Then it's not a universal image. It has to be customized to the board, because the board doesn't respect a standard that allows going to a universal image. I suppose it depends on how we define universality. My home directory can be used on multiple architectures, but ARM64 isn't gonna run on AMD64. UEFI is bytecode that's supposed to launch on any architecture, but then the kernel has to match the architecture. The UEFI apps are deconflicted by NOT using the same bits, but having separate paths for where there are necessary differences. u-boot has to match the processor, but it can then launch a universal UEFI app that can then load an architecture specific kernel. But even then, there's not a single arm64-5.19.x that carries patches for all the boards, right? I haven't. Why did this specific board discussion get tacked on to my thread about more general universality? Anyway, I might be able to try it this weekend.

@balbes150Are you writing an SD image that has u-boot for multiple rockchip processors, multiple allwinner and amlogic processors, all at the same time? This is what I mean by a universal image, and it's my understanding that putting the SPL and maybe TPL on SD causes irreconcilable conflicts between different processors.

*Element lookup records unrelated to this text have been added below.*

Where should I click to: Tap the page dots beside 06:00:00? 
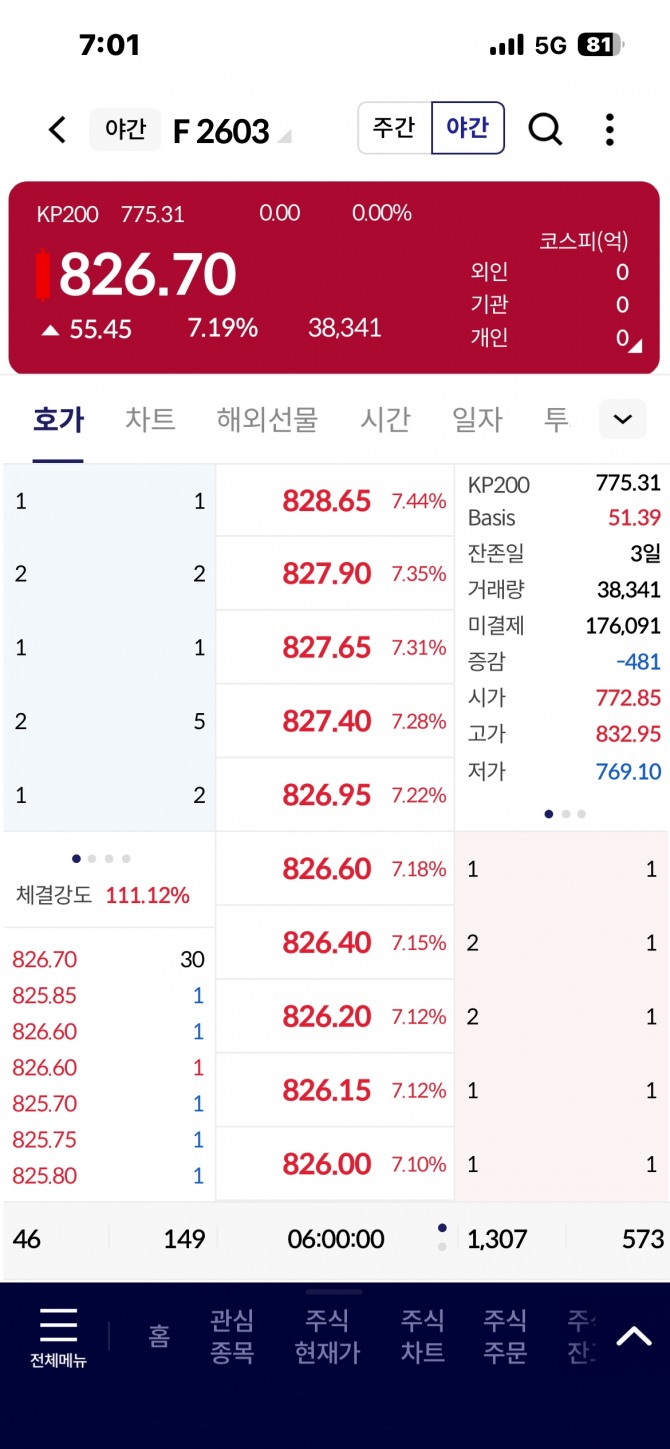[x=442, y=1237]
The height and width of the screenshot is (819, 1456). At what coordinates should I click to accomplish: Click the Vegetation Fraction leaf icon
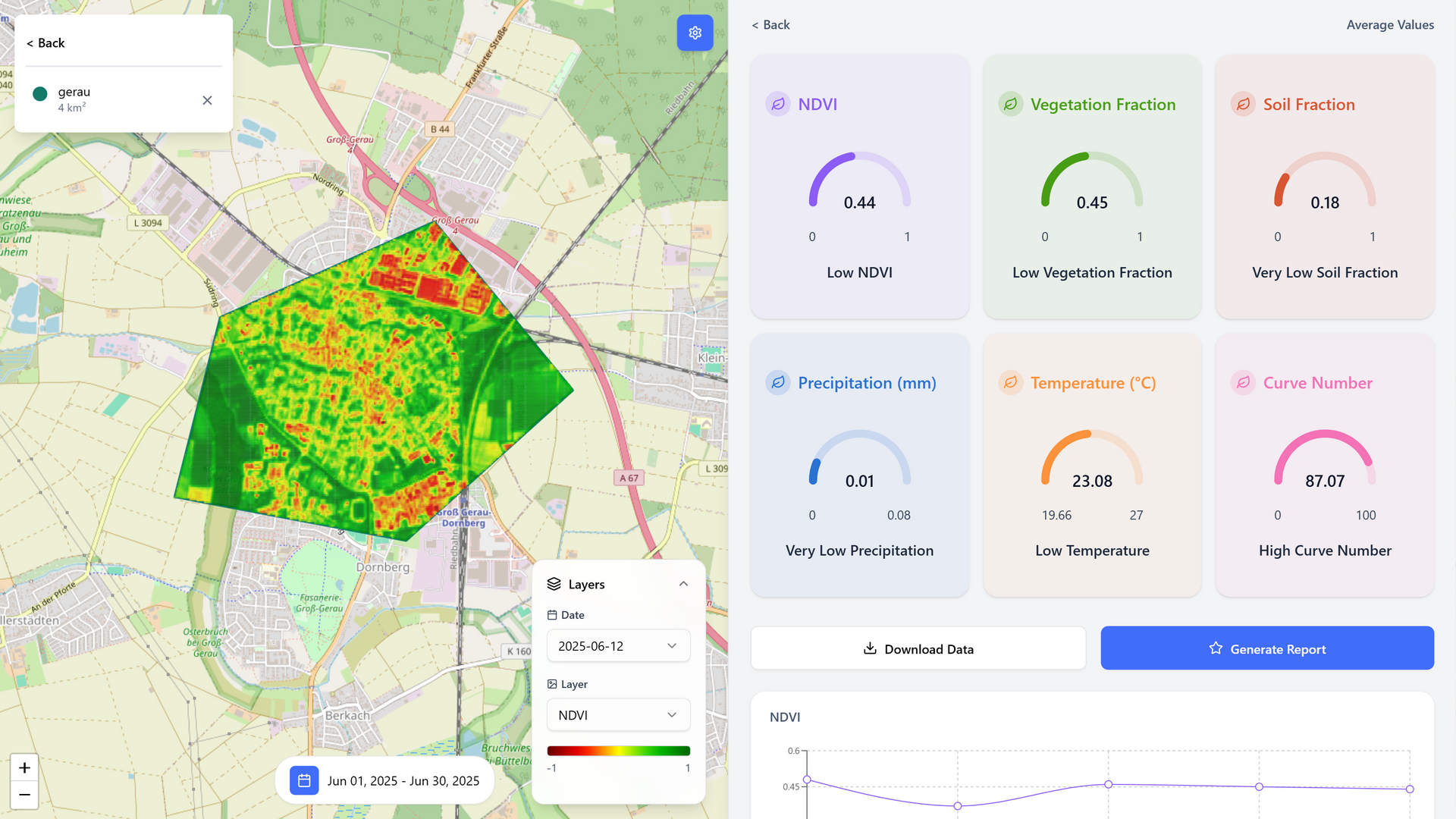click(1010, 104)
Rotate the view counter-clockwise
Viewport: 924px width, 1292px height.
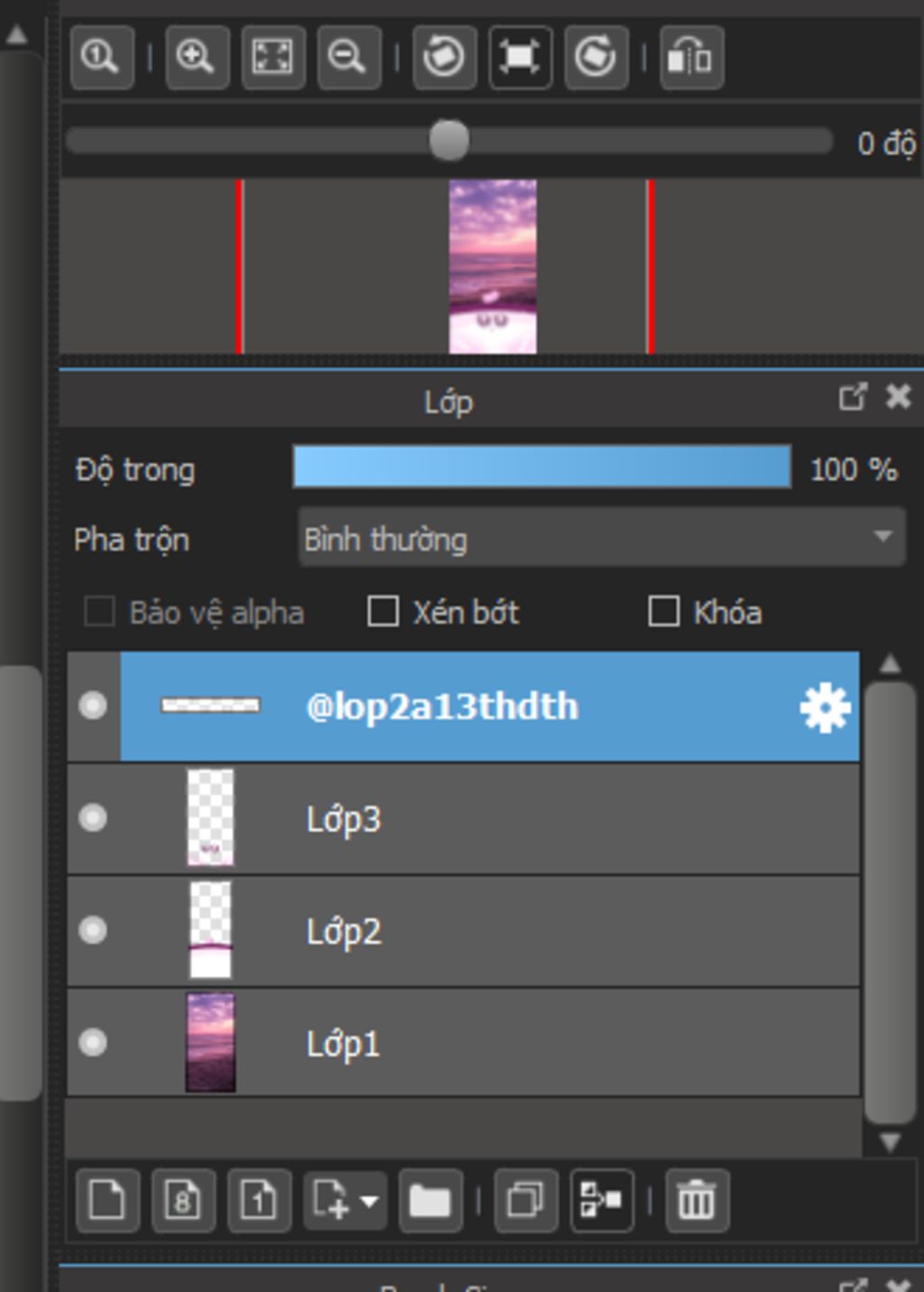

But let's talk more generally about what is actually required, not just what is done in this instance. Otherwise, we end up with a cargo cult - we do it this way because we've always done it this way. The more "normal" we make the boot process (do it like debian or red hat, etc), the easier to support these systems with an installer rather than just flashing images to SD. What is an "ESP flag"? Bit 2 is "BIOS bootable" flag in a GPT entry, and u-boot looks for this flag as part of its autodiscovery. But there is no ESP flag - the GUID identifies the ESP on a given block device. It looks like Parted may have its own non-standard terminology here. Some of the SBCs in Armbian cannot use GPT formatted disks because vendor bootloader code is in the way. In which case, u-boot can still find EFI apps on MBR formatted disks. At the moment with stable versions of Debian, I agree with you. With systemd 251, systemd-boot improves on GRUB in a distro-agnostic way. This would enable running multiple distributions on the same block device without conflict. - If the SBC can keep u-boot with the board in flash, this is the best case, as an EFI app for the architecture ought to be automatically found and launched by u-boot. U-boot fades as a component about which to worry. - If u-boot can be loaded from eMMC hardware partition, this can work like the previous case, if the board knows how to keep its boot variables - if u-boot must be loaded from SD card, the image can never be universal, so there are only bad choices. But most of these devices need specially patched kernels anyway, so it doesn't matter how universal the bootloader is. IF u-boot provides the UEFI environment (which I think it does in most cases), then the choice of systemd-boot or GRUB or just loading the kernel directly can be made. Systemd-boot makes the most sense to me.

I really wish you'd distinguish the ESP (a FAT-formatted partition on a GPT labeled disk with the partition type of C12A7328-F81F-11D2-BA4B-00A0C93EC93B (gparted identifies this as 0xEF00) ) from "the first fat partition" which may NOT be the ESP. But if I understand what you're trying to do, you're using GRUB2 as the EFI app to then launch the linux kernel. I don't know anything about GRUB2 anymore. Certainly, it is a method of booting. But better exists.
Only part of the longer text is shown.